Data Block Start

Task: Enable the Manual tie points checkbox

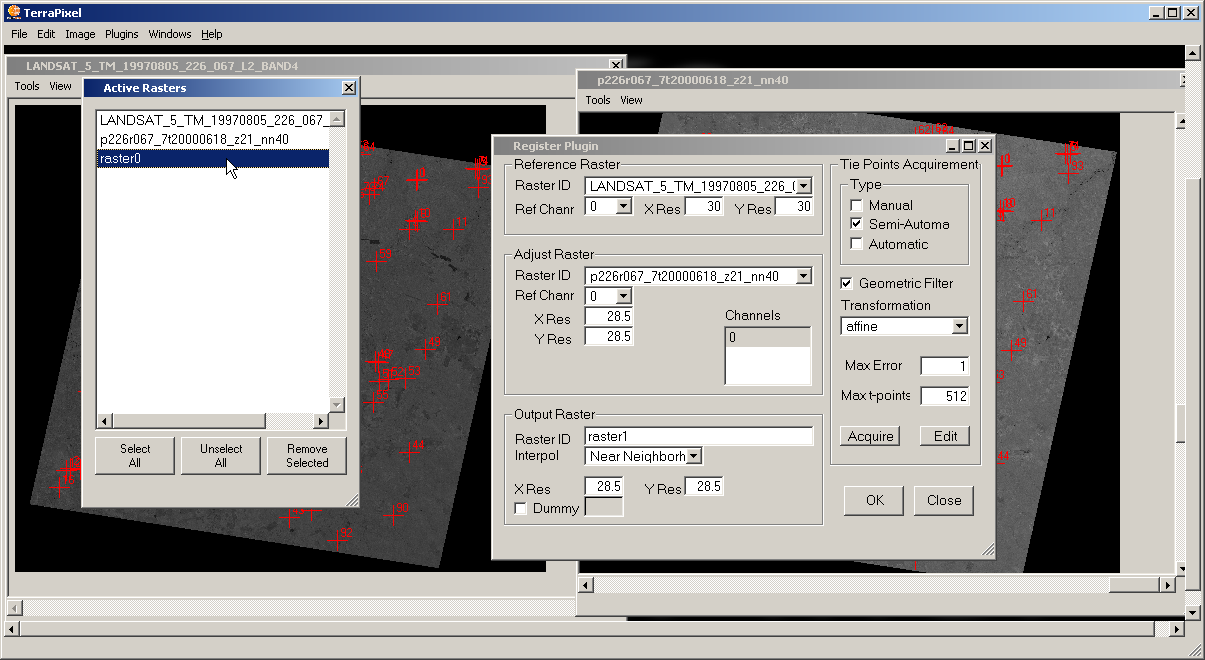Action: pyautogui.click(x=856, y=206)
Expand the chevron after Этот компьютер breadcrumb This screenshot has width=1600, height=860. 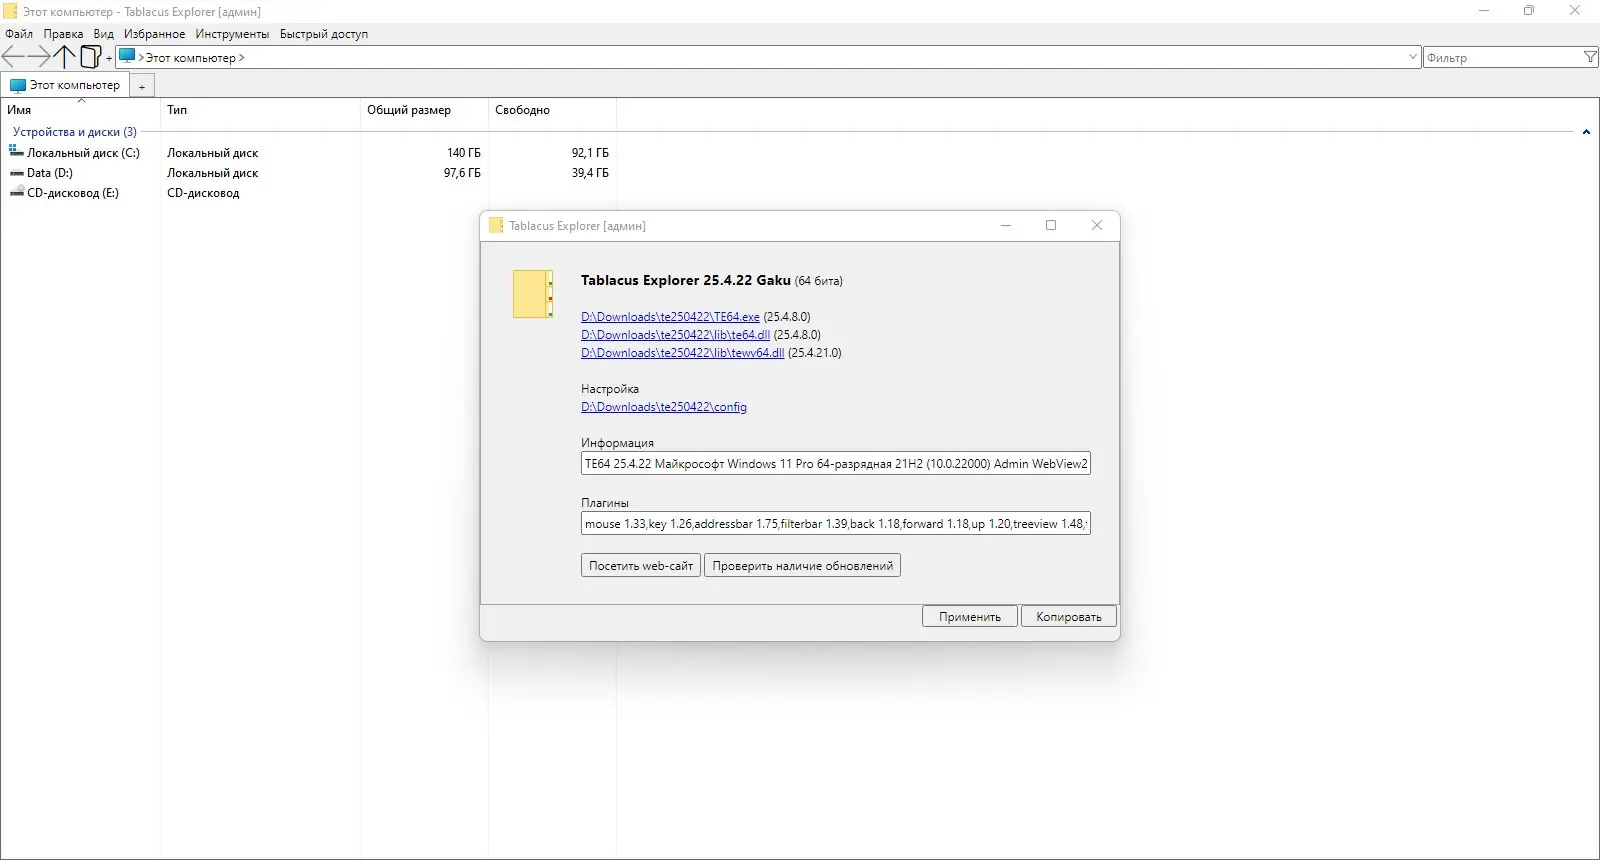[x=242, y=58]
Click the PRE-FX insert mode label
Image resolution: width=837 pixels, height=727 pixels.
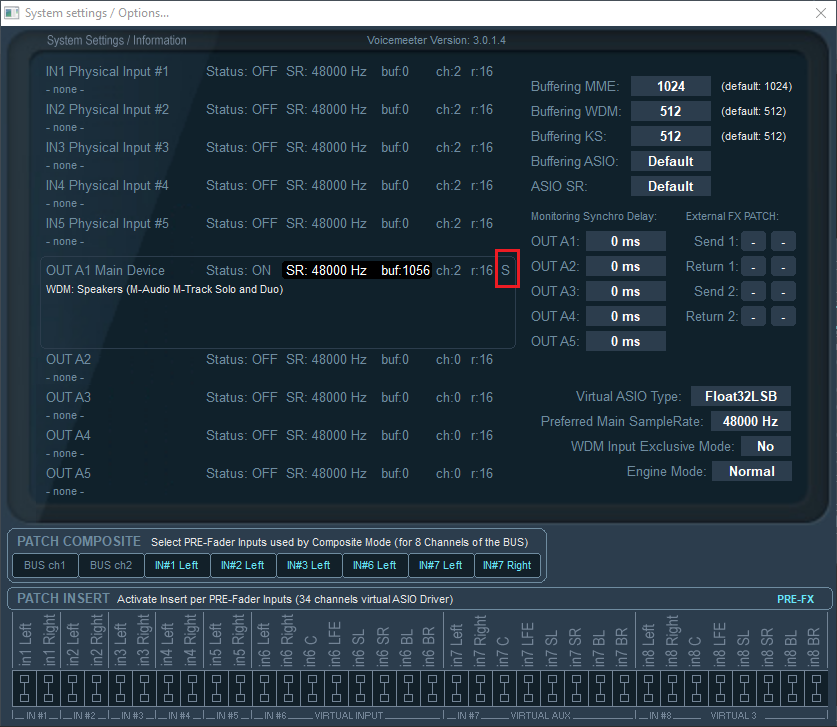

Data Block End
Data Block Start

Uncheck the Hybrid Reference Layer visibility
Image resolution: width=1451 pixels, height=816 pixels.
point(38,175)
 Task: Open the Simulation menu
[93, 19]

Data Block End

Prompt
Of the entries above, transcribe exactly those lines that fall between the line containing "Click the PRE-FX insert mode label" and the line containing "Image resolution: width=837", together with those two lines.

Exercise result
Click the PRE-FX insert mode label
Image resolution: width=837 pixels, height=727 pixels.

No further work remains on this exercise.